Viene así a cuento, por si aún conservaran vigencia, meditar estas palabras de B. Constant en 1814: "En todas partes los hombres reunidos en cuerpos de ejército se separan de la nación. Contraen hacia el uso de la fuerza, de la que son depositarios, una especie de respeto. Sus costumbres y sus ideas se hacen subversivas de esos principios de orden y de libertad pacífica y regular que todos los gobiernos tienen tanto el interés como el deber de consagrar (...). La clase desarmada es a sus ojos un vulgo innoble; las leyes, inútiles sutilezas; las formas, insoportables lentitudes (...). La unanimidad les parece necesaria en las opiniones, como el mismo uniforme en las tropas. La oposición viene a ser para ellos un desorden; el razonamiento, una rebeldía". Y si esto valiera todavía para todo ejército, con mayor razón valdrá -como escribe Sánchez Ferlosio- para uno de tradición pretoriana como el nuestro, "donde la ciudadanía civil es, en principio, una forma de condición humana meramente consentida por especial benevolencia y gracia del estamento militar".
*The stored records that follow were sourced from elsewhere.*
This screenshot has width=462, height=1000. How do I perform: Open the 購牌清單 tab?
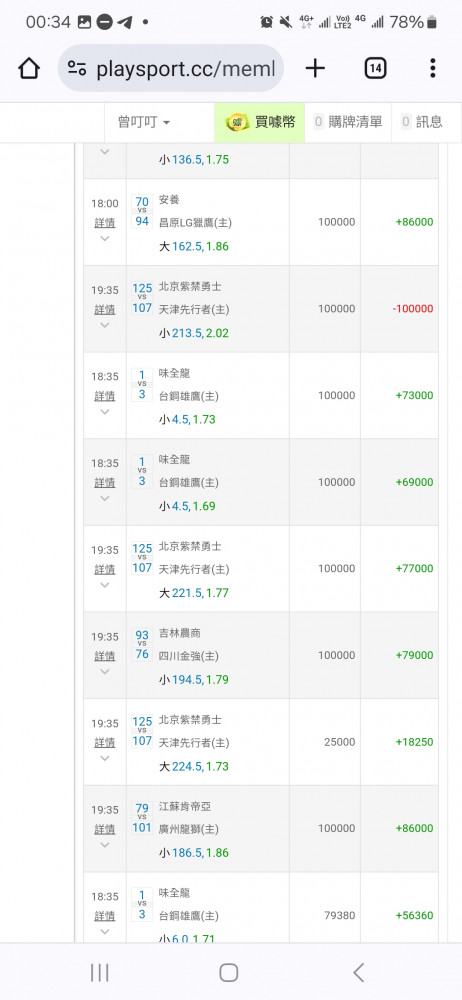click(348, 122)
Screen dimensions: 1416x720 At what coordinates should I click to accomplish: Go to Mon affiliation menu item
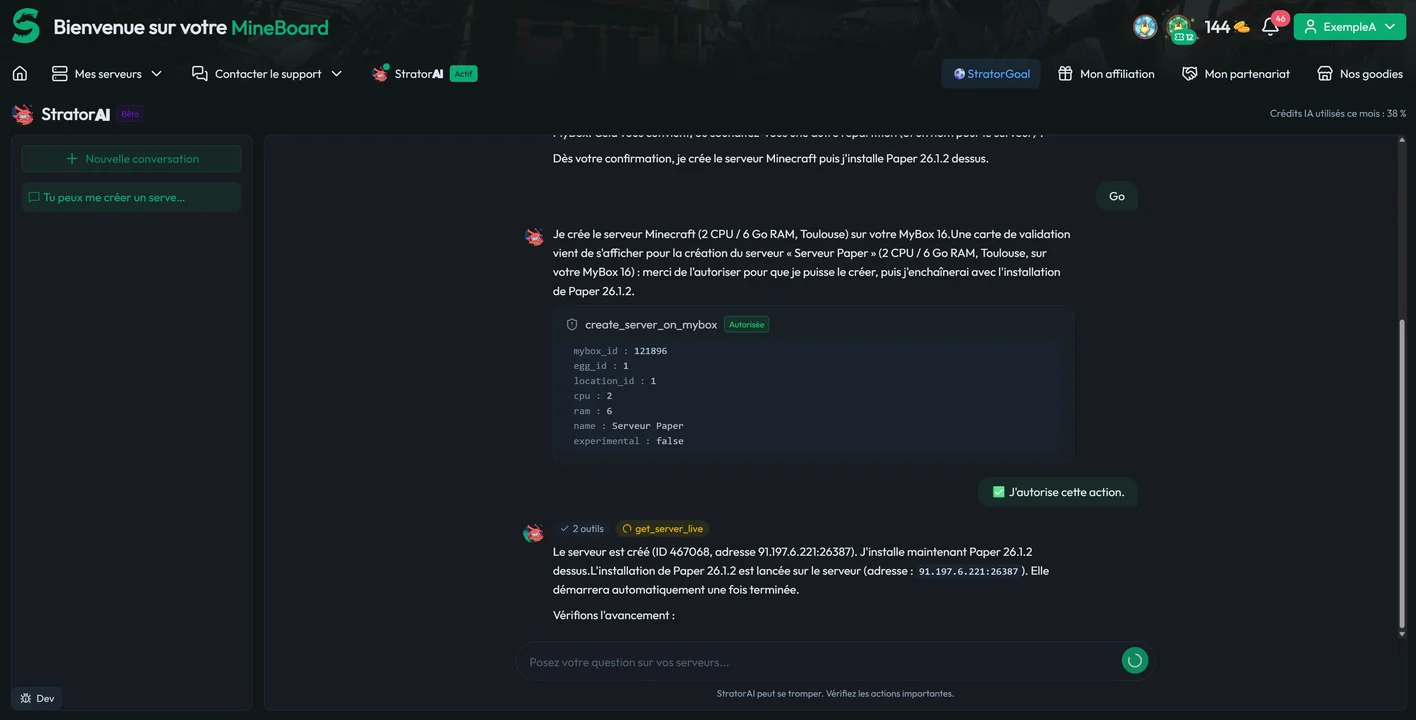point(1106,73)
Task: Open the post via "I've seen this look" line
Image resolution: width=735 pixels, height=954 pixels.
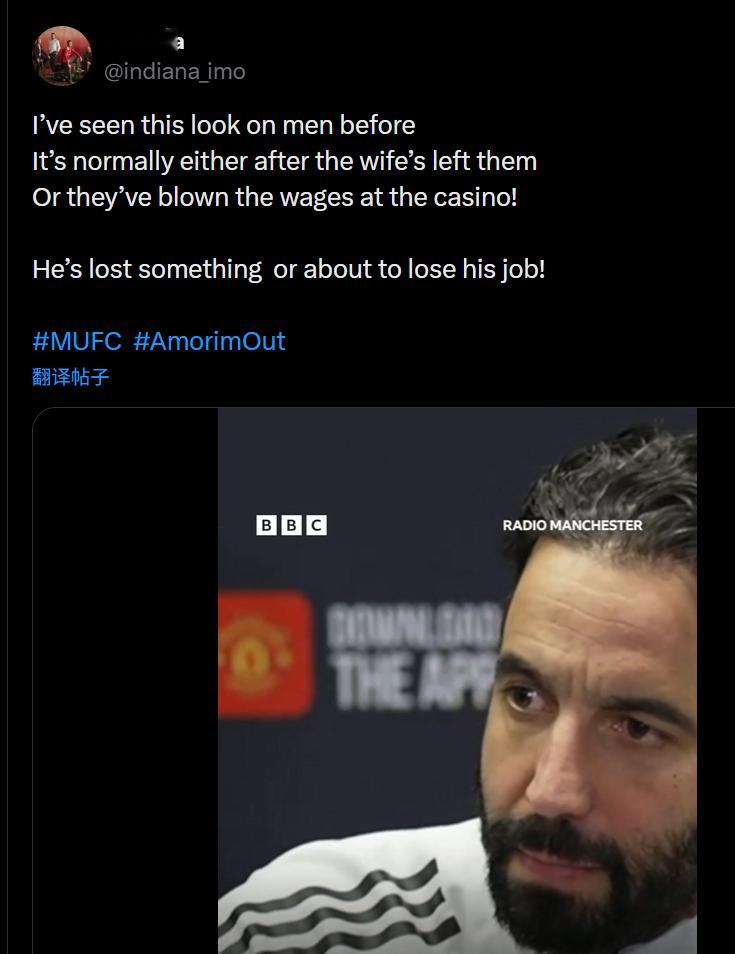Action: pos(224,125)
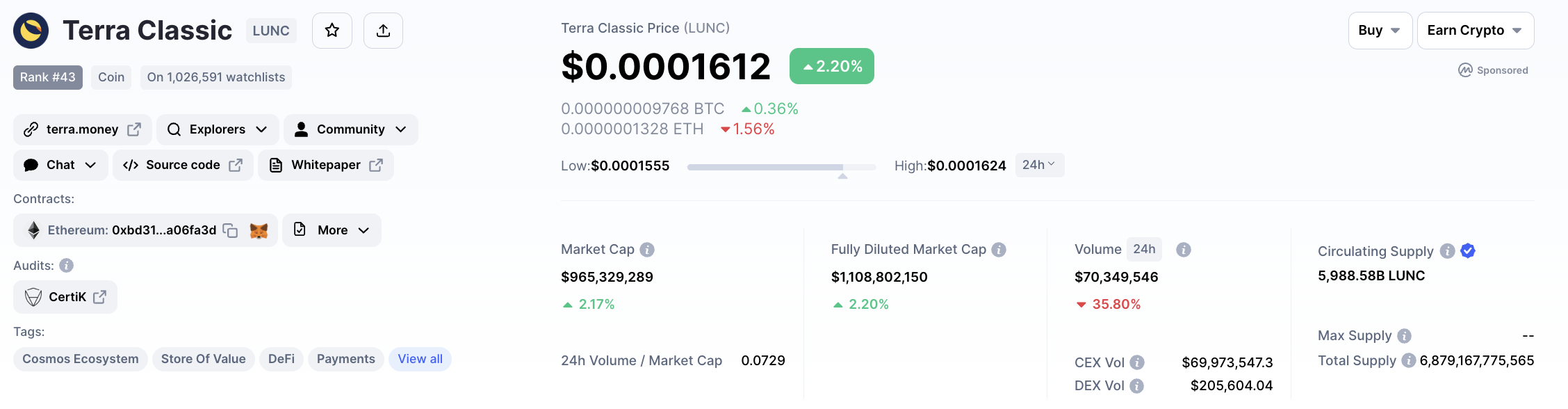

Civilizar la mili no significa hacerla más grata y llevadera, sino, a través del sometimiento del privilegio militar al poder civil, someter a cada ciudadano la opción de su aceptación o de su rechazo. Por muchas reservas que pueda suscitar la fórmula, hoy no queda otra alternativa digna que la mili voluntaria. Pues mientras el orden castrense tienda a renegar del orden civil, nada más justo que el espíritu cívico reniegue a su vez del espíritu castrense. La actual objeción de conciencia al servicio militar no es más que la respuesta que unos pocos, de momento, dirigen frente a la objeción que el servicio militar pronuncia contra todos. Ha llegado el día en que el ciudadano autoconsciente -como personaracional y libre- sea declarado inútil para el servicio de armas, mientras aguardamos la fecha en que el mismo servicio de armas sea declarado inútil.